Questa Corte, invece, con il principio di diritto di cui alla sentenza n. 29595 del 29 dicembre 2011, aveva disposto che il giudice del rinvio accertasse se i capitali accantonati nel fondo fossero stati effettivamente investiti nel mercato finanziario, indicando i risultati dell’investimento e, soprattutto, “in qual modo sia stata determinata l’assegnazione delle eventuali plusvalenze alle singole posizioni individuali”. Il rendimento netto, derivante dalla gestione sul mercato finanziario del capitale accantonato mediante la contribuzione del lavoratore e del datore di lavoro, doveva costituire la base su cui calcolare l’imposta con l’aliquota del 12,50%, ai sensi della disciplina dettata dalla L. n. 482 del 1985, art. 6.

Tale principio di diritto non è stato in alcun modo rispettato dal giudice del rinvio, che si è limitato ad una mera operazione matematica di sottrazione sulla base di dati che non erano in alcun modo rappresentativi di somme risultanti da rendimenti per investimenti nel mercato finanziario. Si è fatto, invece riferimento esclusivamente alle “quote investite dal fondo (n. 31.935,357 X Lire 23.627 = Lire 1.003.237.224, pari ad Euro 518.128,79)”, procedendo a successive sottrazioni per capitale di dotazione iniziale, per contributi a carico del dirigente, per capitale residuo (OMISSIS) non investito e per contributi a carico Enel.

Sussiste, dunque, anche la violazione dell’art. 2697 c.c., in quanto l’onere della prova di dimostrare la precisa individuazione ed entità delle somme accantonate nel bilancio Enel, spettanti al contribuente, e il loro investimento nel mercato finanziario, era a carico degli eredi del contribuente. Tale prova non è stata in alcun modo fornita, con la precisione e la specificità imposte dal principio di diritto enucleato da questa Corte.

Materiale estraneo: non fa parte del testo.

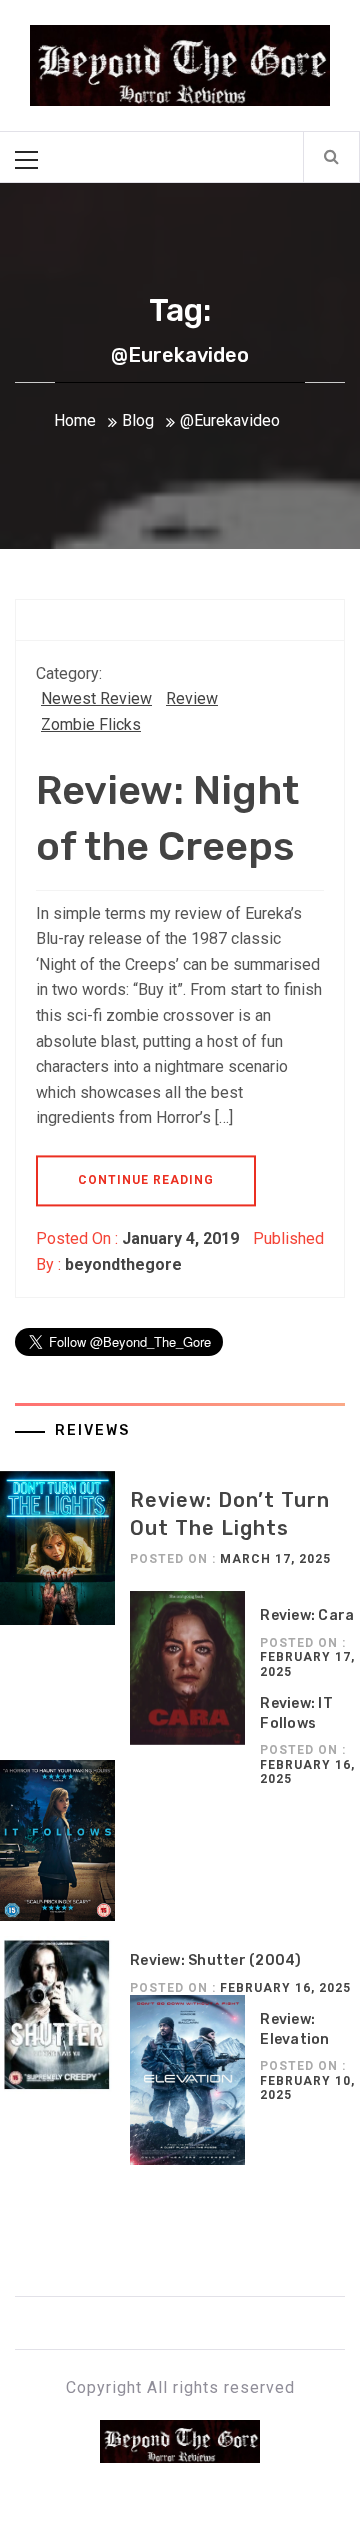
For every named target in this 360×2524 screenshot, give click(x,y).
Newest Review (96, 698)
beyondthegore (123, 1264)
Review (192, 698)
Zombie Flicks (91, 724)
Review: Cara (307, 1615)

La nota (OMISSIS) del 7 febbraio 2014, n. 36, che attesta che la somma di Euro 27.126,92 e imputabile alla “gestione del capitale accantonato su strumenti mercati finanziari da parte di questo fondo pensione”, in realtà stride inesorabilmente con il calcolo effettuato dal giudice del rinvio, ma, soprattutto, non fa riferimento alla porzione della singola posizione individuale del contribuente, eventualmente investita nel mercato finanziario. Del resto, gli stessi ricorrenti, nella memoria del (OMISSIS), hanno ammesso che la Gestione assicurativa, sia quanto alla (OMISSIS), fino al 31 marzo 1998, sia quanto a (OMISSIS), subentrato dal 1 aprile 1998, si è caratterizzata “con rendimenti finanziari che i sostituti d’imposta hanno certificato globalmente, anche in ragione della difficoltà, per le risalenti annualità, di reperire una più analitica documentazione periodica di maturazione delle somme”(cfr. pagina 2 della memoria).

8.La complessità della questione trattata impone la compensazione integrale delle spese dell’intero processo.

PQM

Accoglie il ricorso; cassa la sentenza impugnata e, decidendo nel merito, rigetta il ricorso introduttivo del contribuente, dichiarando che le somme rinvenienti dal Fondo (OMISSIS) e poi confluite nel (OMISSIS) sono assoggettate a tassazione separata ai sensi del D.P.R. 22 dicembre 1986, n. 91, artt. 16 e 17.

Dichiara compensate per intero tra le parti le spese dell’intero processo.

Così deciso in Roma, nella Camera di Consiglio, il 6 luglio 2021.